クラウン・クロスオーバーは、成り立ちからして凝っている。すでにご存知の読者も多いと思うけれど、ハイブリッドのドライブトレインが2種類も用意されている。

どちらもいい出来なのだけれど、もし、運転が楽しいプレミアムセダンを探しているなら、デュアルブーストハイブリッドシステムを搭載した「RS」シリーズがとくにいいと思う。

新しく採用されたハイブリッドシステムは、フロントはパワフルなターボエンジンと変速機に組み込まれたモーターで駆動。リアは電気モーターで、と従来のハイブリッドシステムと一線を画している。

一般道を走行していて私も、よくまわるエンジンと、力強いモーターの組合せを楽しんだことがある。いっぽう、それ以上にこのクルマに性能ぶりを伝えたいと、さきごろ、北海道の雪上でも乗る機会があった。

このときあらためて感心したのは、やはりRSの走りのよさだ。ひとことでいうと、雪上でも、超をつけたくなるほど安定していて、しかもドライブを楽しめる。

「雪上のような極端な路面は、クルマの素性がよくわかります」

そう教えてくれたのは、クラウン・クロスオーバーの開発を担当した田中義和主査だ。

クラウン・クロスオーバーには全車、後輪操舵機構がそなわる。重量センサーを用いて駆動力配分をし、前後左右に効果的にブレーキをかける。それによって、車体の動きを的確にコントロールしている。

ワインディングロードでも、操舵したときの気持ちよさはある程度経験ずみだった。さらにそれ以上を、トヨタが士別(旭川から1時間ほどのドライブ)に持つ試験場において、強く体感できた。

1992年に完成したテストコースで、「零下20度C以下の日が年間15日以上、積雪50cm以上の日が同2カ月以上、そして超高速テストのために直線が3km以上確保できる」というのが条件だったとトヨタは紹介している。

スタッドレスタイヤを履いた車両は、カーブの手前でパワーをかけていくと、前後輪に動力を適切に配分しながら、少しリアが流れても、ビシっと安定してまわっていく。

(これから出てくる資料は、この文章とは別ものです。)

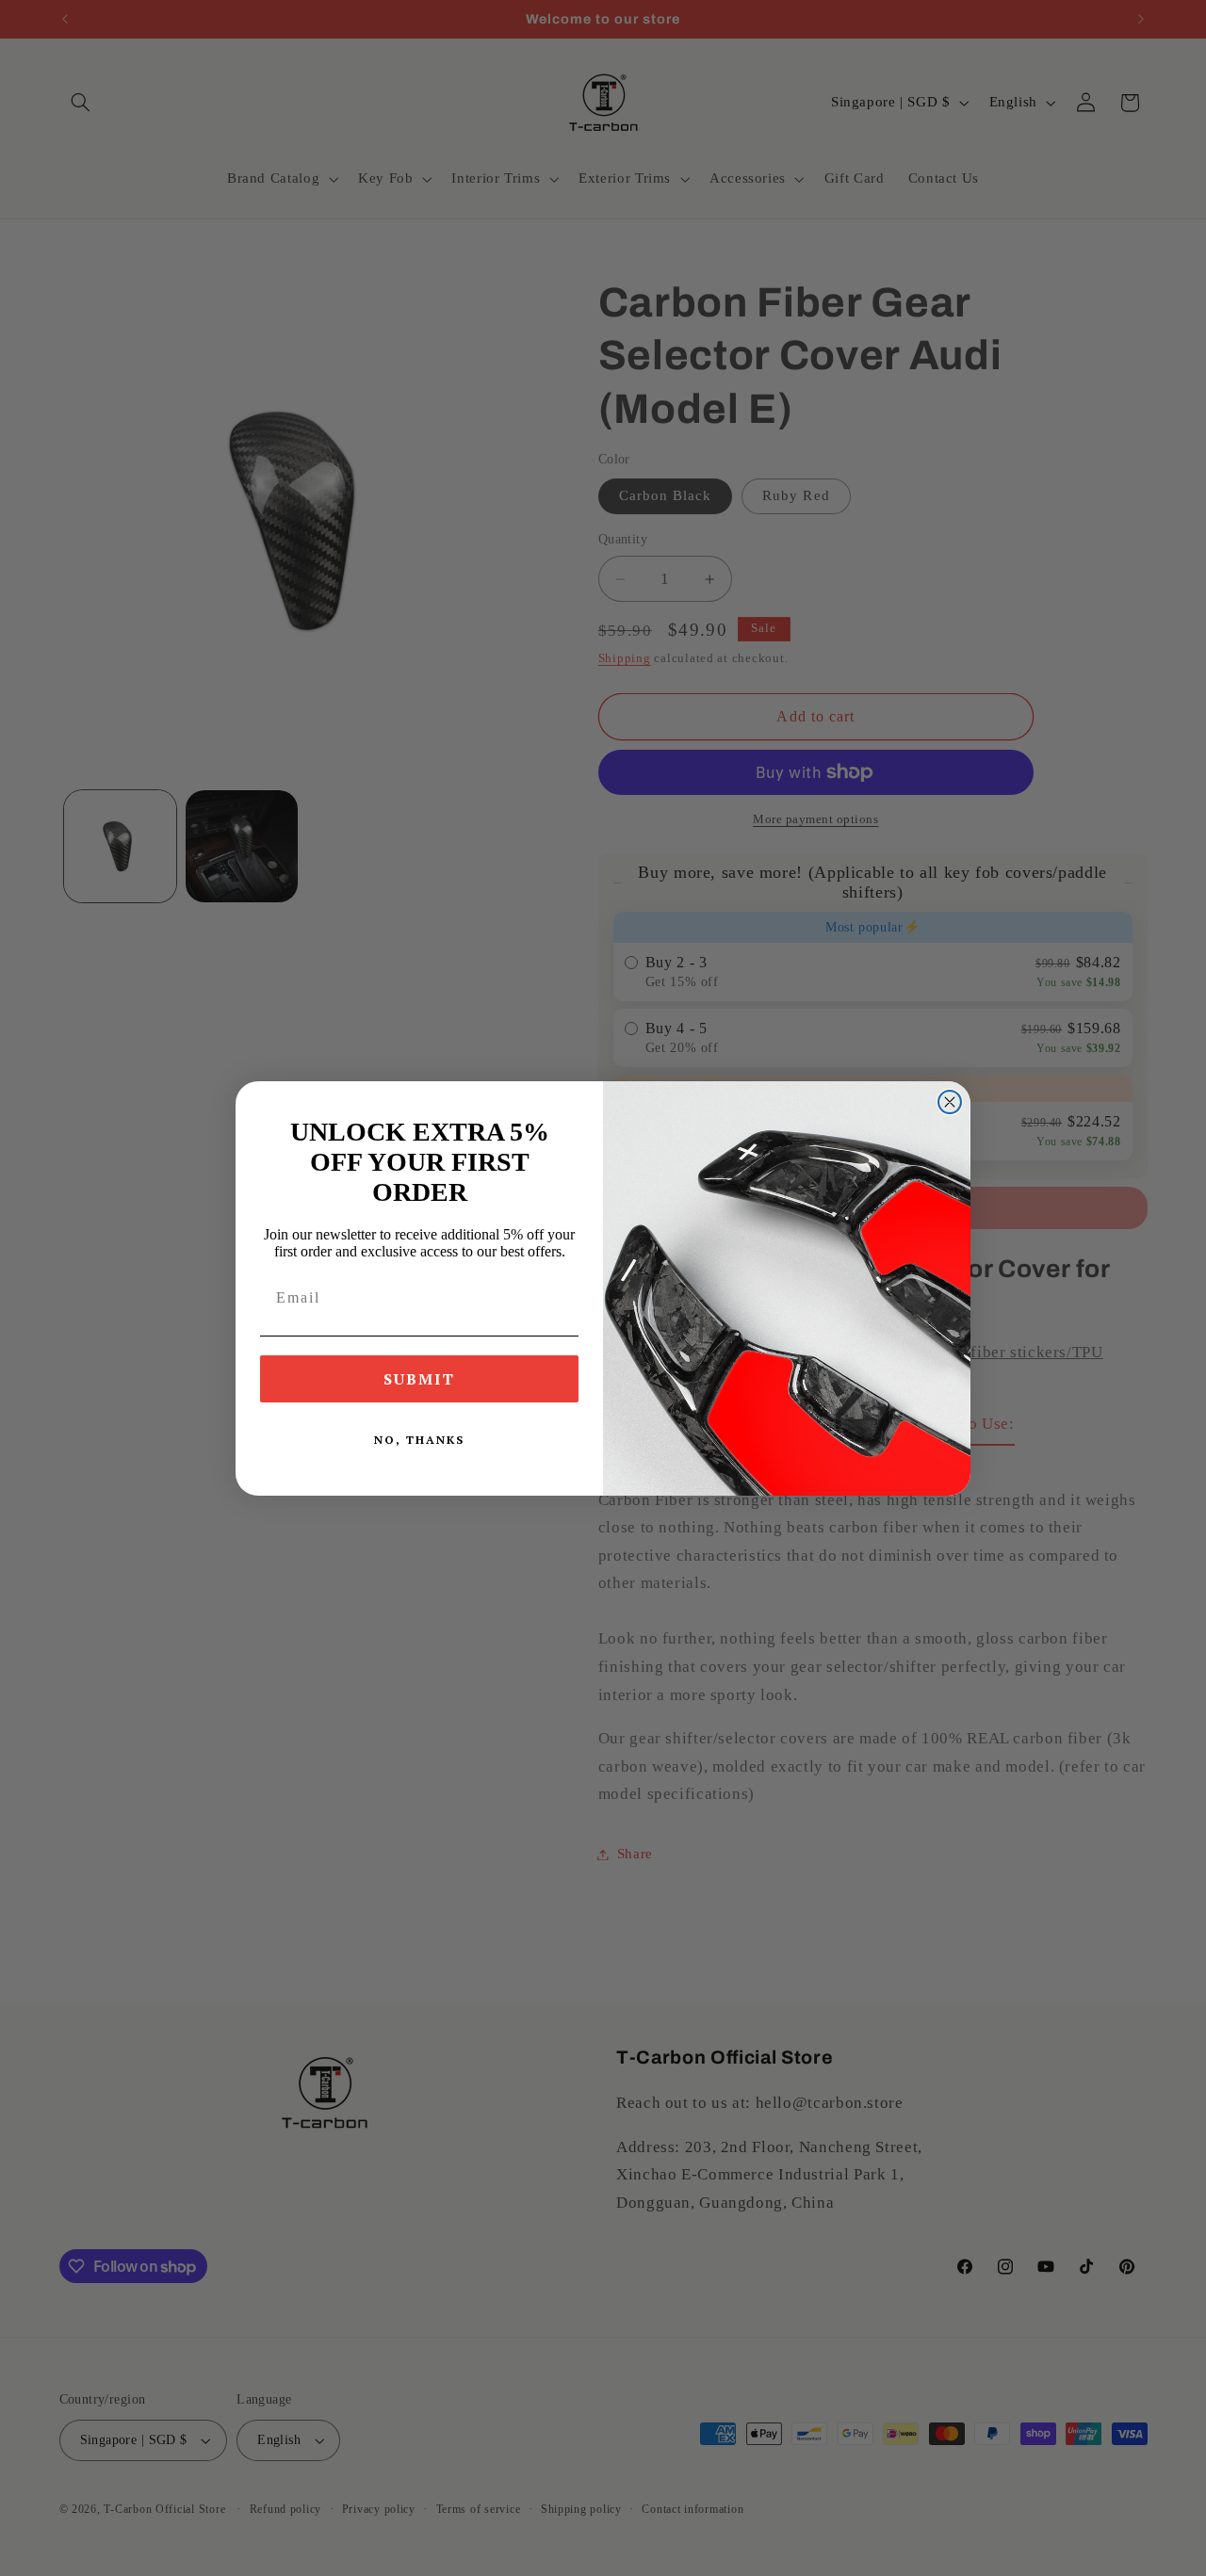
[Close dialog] (949, 1102)
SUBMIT (419, 1379)
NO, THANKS (419, 1440)
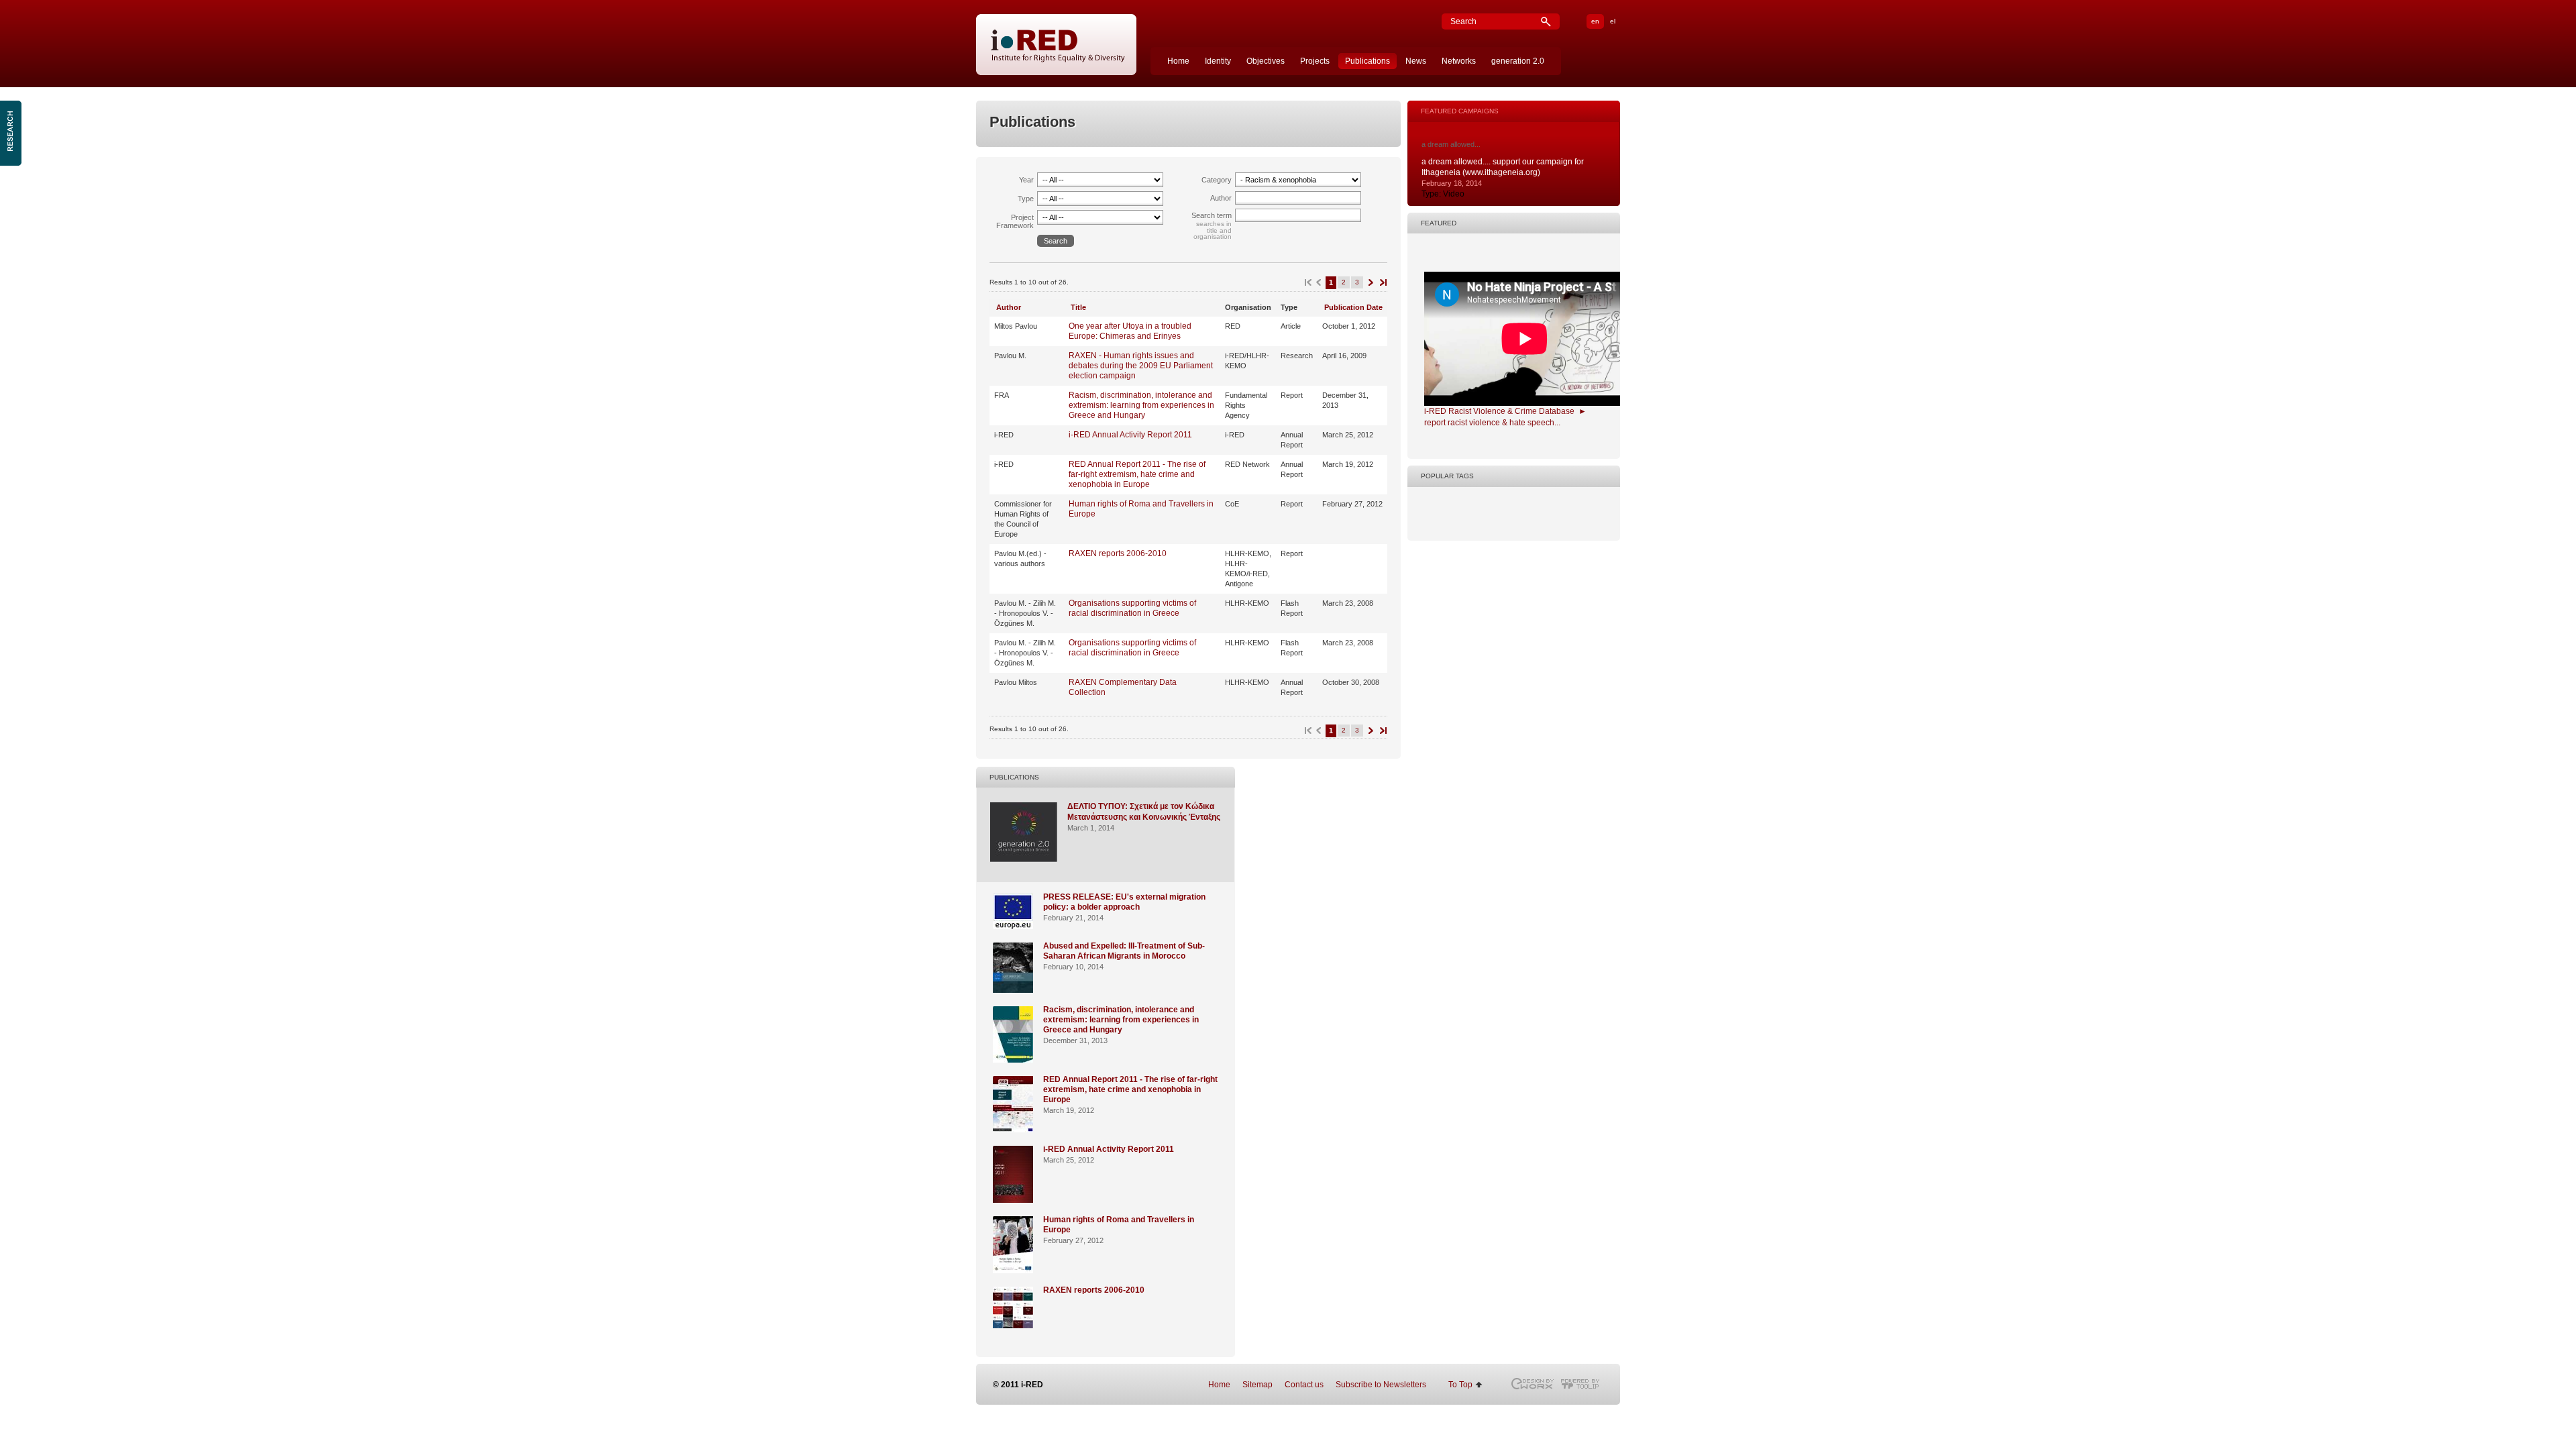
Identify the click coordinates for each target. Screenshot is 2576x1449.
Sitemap (1257, 1384)
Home (1178, 61)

「意識したのは、ドライバーが望んだとおりのラインを、雪上でも守れること。状況が悪くても左右のラインから車両がはみ出さないように走れること」

ドライブトレインの開発エンジニアが、テストコースで教えてくれた。

広い幅があるテストコースだったので、私はつい遊ぶように、アクセルペダルを強めに踏みながら運転してしまったが、たしかに、望んだとおりのラインをとれるのだ。

とくにRSは「e-AXLE(イーアクスル)」と名づけられた後輪用のパワフルなモーターが、車両の挙動に瞬間的に反応して、効果的に車体を押し出してくれるのもよい。

従来のハイブリッドでは、4輪駆動といっても前輪主体で、せいぜい後輪には20%程度の駆動力しか配分されないというが、RSでは最大80%まで後輪にトルクがゆく。

雪上では、トルクは抑えめだったようだし、後輪駆動的な走りは味わえなかったものの、それでも、シリーズパラレルのハイブリッドモデルとはあきらかに一線を画すパワー感が堪能できた。

後輪操舵システムは、いまやプレミアムカーのセグメントでは”常識”となっているが、どのぐらい後輪を操舵させるかは、メーカーの考えが反映されている。

クラウン・クロスオーバーは、前輪と同じ方向に角度をつける正位相で最大3度という。

それ以上は現在必要ない、というのがエンジニアの考えとのことで、実際、雪上ではせいぜい1度ぐらいしか切れていないという。それだけでも、安定性は十分なのだ。

ふだんは恩恵を感じにくい、前後の駆動力配分システムや、4輪のブレーキ制御とあいまって、クラウン・クロスオーバーは、見えないところでさまざまなシステムが働いて、乗る人を守り、かつ楽しませてくれるのだ。